**Text shown**

It had been a typical morning in our house—the kids waking up way too early to raid the freezer for frozen chocolate chip waffles before settling down to play Minecraft. I overheard their giggling. As siblings go, they are adversaries one moment and each other’s greatest champions and supporters the next.
During their game, Liam, 7, became upset with Maddy, 9. She was not following his rules and becoming too silly for him. Liam was losing his cool with her. “Just listen to me and do what I say. Maddy, don’t do that, don’t push that button!” Maddy responded by giggling. All she wanted to do was play, without limits or rules. All he wanted to do was to have her play by his rules.
Provoked, Liam shouted at Maddy, “I wish you did not have Down syndrome.” He instantly looked up at Maddy, expecting her to respond, but she continued to play, giving no consideration to what was said.
He then looked at me and did what any 7-year-old would do: he ran away to his bedroom. He likely was upset with himself, but mostly he was anticipating the consequences.
Should there have been immediate consequences? The thought of one of your own children using such hurtful words, especially when directed at a sibling, is devastating. Admittedly, those words cut right through me because my daughter has a disability. But why? They were his feelings, and I certainly was not going to fault him for feeling what he was feeling in that moment with his sister.
Contrary to what Liam might have thought my reaction was going to be, I understood and empathized with him. Additionally, I was very proud of him. Do I believe that he wishes that she did not have Down syndrome? Yes, I do, for now. At times, I am certain that he feels a bit slighted.
He does not know it yet, but having a sister with a disability will positively shape him in ways that he cannot possibly imagine. He is embarrassed at times by his sister’s actions and behaviors. As he matures, this will allow him to grow to accept everything that makes her who she is.
He will have a broader perspective of what “normal” is than most of his peers. Hearing his own sister being referred to as the “R-word” will enable him to teach those around him that it is wrong to dehumanize others with such offensive language. He will remind people that his sister has the right to be valued, respected and accepted—just like anyone else. He will be courageous and strong and will not allow bullying to be tolerated.
He will recognize that the diagnosis, condition or illness does not define the individual. It is simply a part of what makes them unique.
He will examine and interpret the world differently. His eyes will see things in a way that others who do not have a sibling with a disability cannot.
He will learn to advocate for himself and stand up for others who he may believe are at a disadvantage. He will understand the difference between thinking about doing the right thing and actually doing the right thing.
He does not know it yet, but he is the boy others will look up to for his courage and values.
Later that morning, Liam eventually resumed playing Minecraft with Maddy. She welcomed him back saying with a huge grin on her face, “Hi Liam, no rules, OK?” Sibling love: the good, the bad and the ugly. I would not have it any other way.

**Data records**
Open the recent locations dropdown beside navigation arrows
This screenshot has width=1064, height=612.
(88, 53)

==

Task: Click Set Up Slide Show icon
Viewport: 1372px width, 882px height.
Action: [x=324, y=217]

**Tasks to complete**
(1) In the essay about Liam and Maddy, rewrite the passage starting with "Provoked, Liam shouted" and going on through "with his sister.", substituting "punishment" for "consequences".
(2) According to the sentence in the essay about Liam and Maddy that begins "He will remind people", Maddy has the right to be treated in which ways?
(3) For each statement, say whether it agrees with the essay about Liam and Maddy, and quote the words that decide it.
(a) Maddy is older than Liam.
(b) Maddy reacted angrily to what Liam shouted at her.
(c) The writer felt proud of Liam after the incident.

**Solutions below**
(1)
Provoked, Liam shouted at Maddy, “I wish you did not have Down syndrome.” He instantly looked up at Maddy, expecting her to respond, but she continued to play, giving no consideration to what was said.
He then looked at me and did what any 7-year-old would do: he ran away to his bedroom. He likely was upset with himself, but mostly he was anticipating the punishment.
Should there have been immediate punishment? The thought of one of your own children using such hurtful words, especially when directed at a sibling, is devastating. Admittedly, those words cut right through me because my daughter has a disability. But why? They were his feelings, and I certainly was not going to fault him for feeling what he was feeling in that moment with his sister.

(2)
valued
respected
accepted

(3)
(a) Yes: "Liam, 7, became upset with Maddy, 9."
(b) No: "she continued to play, giving no consideration to what was said."
(c) Yes: "Additionally, I was very proud of him."